Rhyme is everywhere, rhyme is fine, rhyme buffs and shines, it unites and entwines.

Surfer's story is really good this week, but every time he hits a cool line, he shoots me a look, as if he's saying,
So there
. His story is about how he and a friend survived an avalanche when they were skiing, how they swam with the snow and came out of the long rush of white perfectly naked. The avalanche had “skinned” the clothes off him. “Thought I was going to die, but instead, I was reborn,” he finishes, to huge applause.

Mercy Girl is up next. My heart starts pounding as she recites her piece. It's about a new car. What a crazy coincidence. It's about driving away from the car lot, feeling like “the road has just started” and “you've got a whole new body.” Then she says, “but as you travel forward, feeling you could go anywhere, the weight of the car, of engine and glass and oil, starts holding you a little too well, pinning you down.” Her piece ends,

I stepped into that car lot,

money thick in my pockets.

I handed it over only to learn

you can't ever go fast enough,

there's a limit to living—

always some kind of finish line.

Ever since I've started writing slam poems, English class makes sense to me. Mercy Girl was using the car as a metaphor for life. And that finish line? Well, everyone knows what that is.

People like Mercy Girl's poem.
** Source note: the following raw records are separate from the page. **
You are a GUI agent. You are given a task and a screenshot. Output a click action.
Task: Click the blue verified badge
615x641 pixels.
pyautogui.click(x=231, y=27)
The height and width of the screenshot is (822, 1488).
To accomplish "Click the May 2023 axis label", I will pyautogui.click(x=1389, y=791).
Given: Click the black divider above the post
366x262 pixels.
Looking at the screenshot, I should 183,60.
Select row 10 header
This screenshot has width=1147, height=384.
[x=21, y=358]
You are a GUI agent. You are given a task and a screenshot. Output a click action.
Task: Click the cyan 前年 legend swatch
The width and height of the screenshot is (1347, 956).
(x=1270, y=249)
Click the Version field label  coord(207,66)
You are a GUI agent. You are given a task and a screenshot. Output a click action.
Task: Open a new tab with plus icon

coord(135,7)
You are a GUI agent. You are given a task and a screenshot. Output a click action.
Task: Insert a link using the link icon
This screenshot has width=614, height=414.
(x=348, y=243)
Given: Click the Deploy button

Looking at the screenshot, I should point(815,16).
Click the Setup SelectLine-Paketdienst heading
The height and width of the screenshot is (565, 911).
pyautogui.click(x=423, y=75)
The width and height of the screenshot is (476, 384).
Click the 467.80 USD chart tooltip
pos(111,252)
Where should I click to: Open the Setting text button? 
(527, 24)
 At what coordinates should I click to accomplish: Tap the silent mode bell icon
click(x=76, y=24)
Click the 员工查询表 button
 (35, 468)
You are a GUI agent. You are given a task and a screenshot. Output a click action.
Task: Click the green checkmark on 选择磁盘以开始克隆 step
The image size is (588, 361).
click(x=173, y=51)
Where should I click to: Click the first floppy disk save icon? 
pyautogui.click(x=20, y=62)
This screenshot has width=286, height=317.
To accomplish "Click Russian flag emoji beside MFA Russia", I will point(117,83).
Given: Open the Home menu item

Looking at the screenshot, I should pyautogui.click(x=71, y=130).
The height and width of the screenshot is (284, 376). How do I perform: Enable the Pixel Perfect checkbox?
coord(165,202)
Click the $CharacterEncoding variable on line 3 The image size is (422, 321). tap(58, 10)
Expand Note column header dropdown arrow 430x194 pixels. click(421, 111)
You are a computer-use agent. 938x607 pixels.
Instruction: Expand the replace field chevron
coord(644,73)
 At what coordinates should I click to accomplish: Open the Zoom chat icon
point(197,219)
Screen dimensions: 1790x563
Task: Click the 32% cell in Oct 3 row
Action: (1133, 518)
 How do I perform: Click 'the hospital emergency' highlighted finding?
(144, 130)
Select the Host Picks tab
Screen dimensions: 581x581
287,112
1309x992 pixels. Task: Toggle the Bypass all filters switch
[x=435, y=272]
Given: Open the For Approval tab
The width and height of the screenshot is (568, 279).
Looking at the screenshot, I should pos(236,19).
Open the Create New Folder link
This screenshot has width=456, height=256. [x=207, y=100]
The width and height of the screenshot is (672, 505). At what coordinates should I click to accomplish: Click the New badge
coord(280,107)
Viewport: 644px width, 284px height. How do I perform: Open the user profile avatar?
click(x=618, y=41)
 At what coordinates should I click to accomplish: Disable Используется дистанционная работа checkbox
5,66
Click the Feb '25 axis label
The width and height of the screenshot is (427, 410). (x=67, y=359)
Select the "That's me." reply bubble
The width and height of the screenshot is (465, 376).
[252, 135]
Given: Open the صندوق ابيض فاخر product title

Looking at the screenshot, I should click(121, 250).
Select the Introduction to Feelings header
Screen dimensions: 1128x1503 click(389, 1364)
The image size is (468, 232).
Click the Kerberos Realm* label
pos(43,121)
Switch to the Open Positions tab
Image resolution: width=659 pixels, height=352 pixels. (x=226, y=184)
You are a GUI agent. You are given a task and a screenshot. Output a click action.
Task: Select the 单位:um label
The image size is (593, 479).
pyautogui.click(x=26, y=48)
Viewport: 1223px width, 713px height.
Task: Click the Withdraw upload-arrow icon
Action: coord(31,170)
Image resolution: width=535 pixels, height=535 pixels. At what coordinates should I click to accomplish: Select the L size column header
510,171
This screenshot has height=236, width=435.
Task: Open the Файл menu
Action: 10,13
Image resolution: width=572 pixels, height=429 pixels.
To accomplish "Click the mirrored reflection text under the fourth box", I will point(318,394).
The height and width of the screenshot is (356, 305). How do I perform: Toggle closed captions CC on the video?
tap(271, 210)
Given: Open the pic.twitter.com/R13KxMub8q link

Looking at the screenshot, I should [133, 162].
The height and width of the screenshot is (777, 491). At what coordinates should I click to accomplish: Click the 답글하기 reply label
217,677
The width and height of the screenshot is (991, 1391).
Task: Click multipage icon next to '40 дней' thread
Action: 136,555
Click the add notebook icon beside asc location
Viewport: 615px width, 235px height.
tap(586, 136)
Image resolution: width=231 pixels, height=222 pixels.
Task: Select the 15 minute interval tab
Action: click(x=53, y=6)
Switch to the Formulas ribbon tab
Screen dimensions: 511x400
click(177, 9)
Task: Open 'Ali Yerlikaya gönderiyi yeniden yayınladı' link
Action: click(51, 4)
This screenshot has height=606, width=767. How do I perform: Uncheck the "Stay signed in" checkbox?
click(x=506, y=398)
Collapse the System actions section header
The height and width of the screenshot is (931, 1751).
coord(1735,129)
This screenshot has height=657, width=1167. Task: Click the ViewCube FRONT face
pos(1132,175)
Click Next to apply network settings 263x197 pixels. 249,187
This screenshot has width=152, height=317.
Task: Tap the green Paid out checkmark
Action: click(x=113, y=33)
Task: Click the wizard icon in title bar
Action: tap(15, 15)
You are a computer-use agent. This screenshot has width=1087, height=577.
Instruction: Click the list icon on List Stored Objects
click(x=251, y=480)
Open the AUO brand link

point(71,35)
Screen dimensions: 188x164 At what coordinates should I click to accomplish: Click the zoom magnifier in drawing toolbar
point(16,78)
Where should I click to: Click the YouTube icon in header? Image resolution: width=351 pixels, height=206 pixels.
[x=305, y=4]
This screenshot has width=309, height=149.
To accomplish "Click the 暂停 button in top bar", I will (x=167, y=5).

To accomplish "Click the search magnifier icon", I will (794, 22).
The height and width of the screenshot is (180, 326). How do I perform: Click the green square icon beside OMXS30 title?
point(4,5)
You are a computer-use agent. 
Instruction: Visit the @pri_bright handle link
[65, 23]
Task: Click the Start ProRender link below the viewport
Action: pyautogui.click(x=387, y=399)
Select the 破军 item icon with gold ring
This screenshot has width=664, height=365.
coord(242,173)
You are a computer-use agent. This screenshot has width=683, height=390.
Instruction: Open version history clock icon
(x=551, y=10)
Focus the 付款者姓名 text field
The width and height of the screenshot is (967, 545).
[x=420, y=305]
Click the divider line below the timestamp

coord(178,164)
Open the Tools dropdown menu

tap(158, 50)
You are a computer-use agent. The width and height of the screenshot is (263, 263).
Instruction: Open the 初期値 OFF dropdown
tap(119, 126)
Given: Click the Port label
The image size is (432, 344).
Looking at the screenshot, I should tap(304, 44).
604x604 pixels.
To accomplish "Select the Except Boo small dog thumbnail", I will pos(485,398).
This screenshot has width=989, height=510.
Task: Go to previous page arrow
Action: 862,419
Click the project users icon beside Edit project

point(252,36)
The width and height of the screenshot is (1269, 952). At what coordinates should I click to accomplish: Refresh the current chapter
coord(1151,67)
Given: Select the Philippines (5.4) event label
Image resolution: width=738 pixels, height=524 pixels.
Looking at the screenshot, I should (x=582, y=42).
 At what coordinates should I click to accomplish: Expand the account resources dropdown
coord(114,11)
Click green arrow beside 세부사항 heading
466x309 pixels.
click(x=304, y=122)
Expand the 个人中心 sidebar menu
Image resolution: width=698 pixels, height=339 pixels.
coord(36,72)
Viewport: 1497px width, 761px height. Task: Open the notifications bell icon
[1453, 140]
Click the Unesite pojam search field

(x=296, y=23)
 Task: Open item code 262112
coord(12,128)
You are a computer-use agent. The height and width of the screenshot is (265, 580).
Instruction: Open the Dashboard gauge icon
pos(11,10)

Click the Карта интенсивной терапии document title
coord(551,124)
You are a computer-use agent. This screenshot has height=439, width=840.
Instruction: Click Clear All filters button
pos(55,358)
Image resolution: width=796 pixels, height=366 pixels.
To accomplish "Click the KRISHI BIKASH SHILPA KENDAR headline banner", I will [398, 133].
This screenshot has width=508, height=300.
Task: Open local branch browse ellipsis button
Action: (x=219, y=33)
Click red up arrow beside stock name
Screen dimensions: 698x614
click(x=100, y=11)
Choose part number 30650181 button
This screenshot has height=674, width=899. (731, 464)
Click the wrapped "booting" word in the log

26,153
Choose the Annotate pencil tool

They clap and cheer. Meanwhile, Clem shifts in his seat, attentive to the people at the next table, who are reaching for their jackets. As soon as they leave their table, Clem swoops in on their unfinished desserts. Surfer approaches a moment later.

“Trying to get Hep B?” he asks Clem.

“I won't,” Clem snarls between chews.

“That was rude, Clem,” I say once Surfer's gone.

“It isn't his business what I eat,” Clem said. “That guy is stuck up. Yeah, his head's stuck up his butt. Full of himself, get it?”

It's not like Clem. He doesn't go for the crude.

“Are you all right?” I ask.

“Did you get a note from Dad?” Clem answers.

I suck in my breath. I don't want to think about today's Facebook message.

“Yeah,” I say. “I got it.”

Dad's words swarm my head, but I've got to press them back. There's only room right now for my slam piece.

“A nice apartment, new friends…” Clem says.

“Yeah, I heard,” I say.

“Sounds like he's got a new home.”


Clem
,” I say. I want him to stop. I've got to focus.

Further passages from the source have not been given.